听播客学英语 216 安东尼·霍尔国王(在线收听

   In 1931, the King of England came to Birmingham. He stood on a soapbox in Bull Ring Market and spoke to his people. Actually, he wasn’t the King of England at all. His name was Anthony Hall. He had been born in London, and had been an ambulance driver in Flanders during the First World War. Later, he became a policeman. He claimed that he was descended from Thomas Hall, an illegitimate son of King Henry VIII. (Henry VIII was one of the most colourful figures in English history. He had seven wives – at different times, of course – and ran what we today would call a police-state. He was responsible for separating the church in England from the Roman Catholic Church.)

  Anthony Hall therefore claimed to be the rightful King of England. He told the crowds who gathered to listen to him that, when he became King, he would pay off the National Debt and build millions of new homes for working class people.
  Some of the people who heard him just found him amusing. They did not take him seriously. But others listened to the ugly side of what Anthony Hall said. For Hall was violently anti-German. He claimed that King George V and all the British Royal Family were German imposters who should be thrown out of the country or executed. (The British Royal family came originally of course from Germany). Most British people in the 1930’s had nothing against their King, but many had bitter memories of the First World War. They listened to Hall because he spoke against Germany.

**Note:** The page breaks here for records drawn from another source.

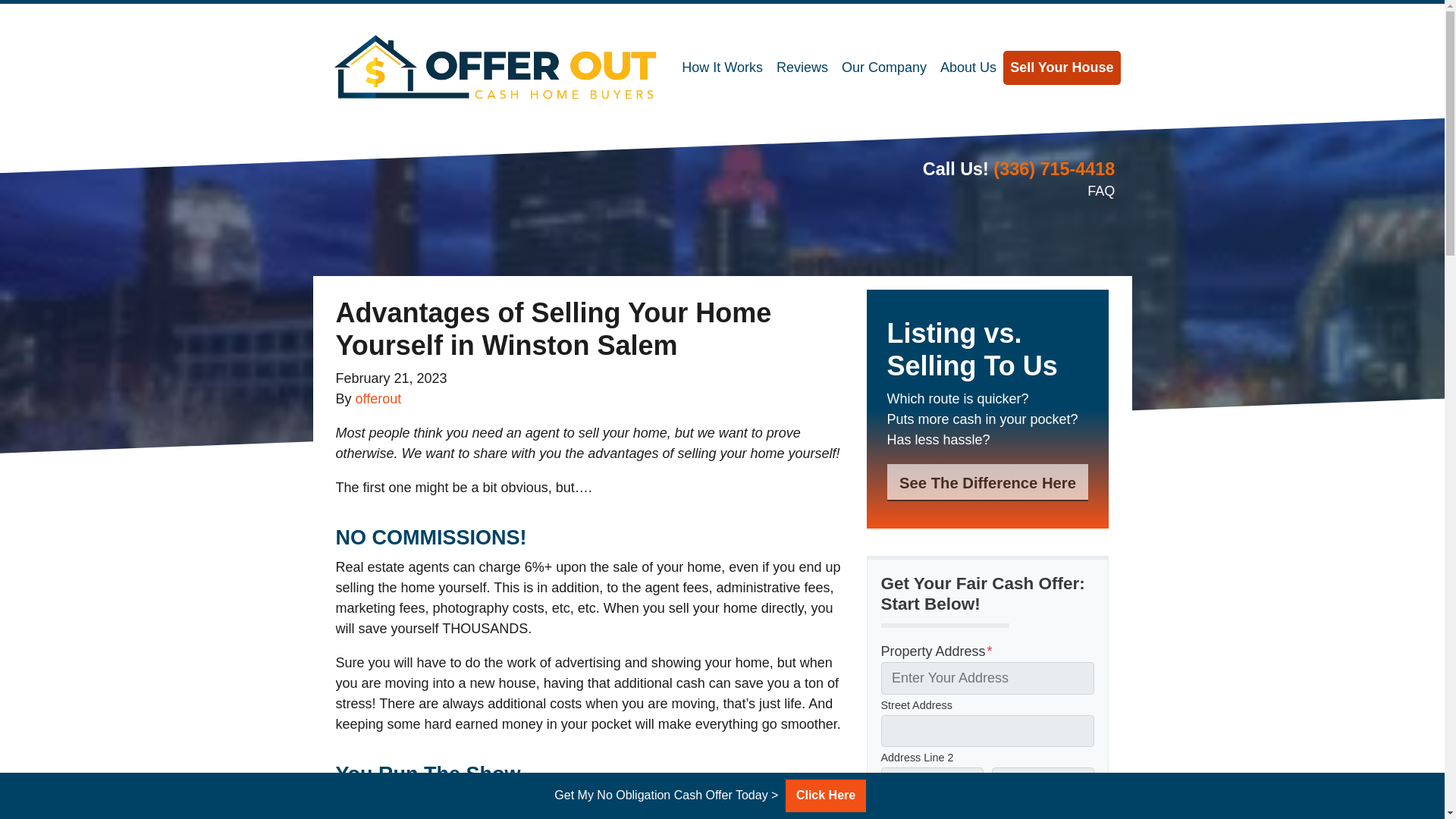
Sell Your House (1061, 67)
Reviews (802, 67)
FAQ (1101, 191)
How It Works (722, 67)
Our Company (883, 67)
offerout (378, 398)
Sell Your House (1061, 67)
Reviews (802, 67)
About Us (968, 67)
How It Works (722, 67)
See The Difference Here (987, 482)
Click Here (825, 796)
Our Company (883, 67)
About Us (968, 67)
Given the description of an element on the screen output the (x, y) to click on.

  The government have recently made public some papers about Anthony Hall. They show that the government and King George V wanted to silence Hall, but were not sure how to do so. They tried to have him sent to a lunatic asylum, but this failed because Hall was not insane. However, he solved the problem himself. On 12 August 1931, King Anthony Hall mounted his soapbox in Birmingham for the last time, to bid farewell to his people. He was never heard of again, and died in 1947.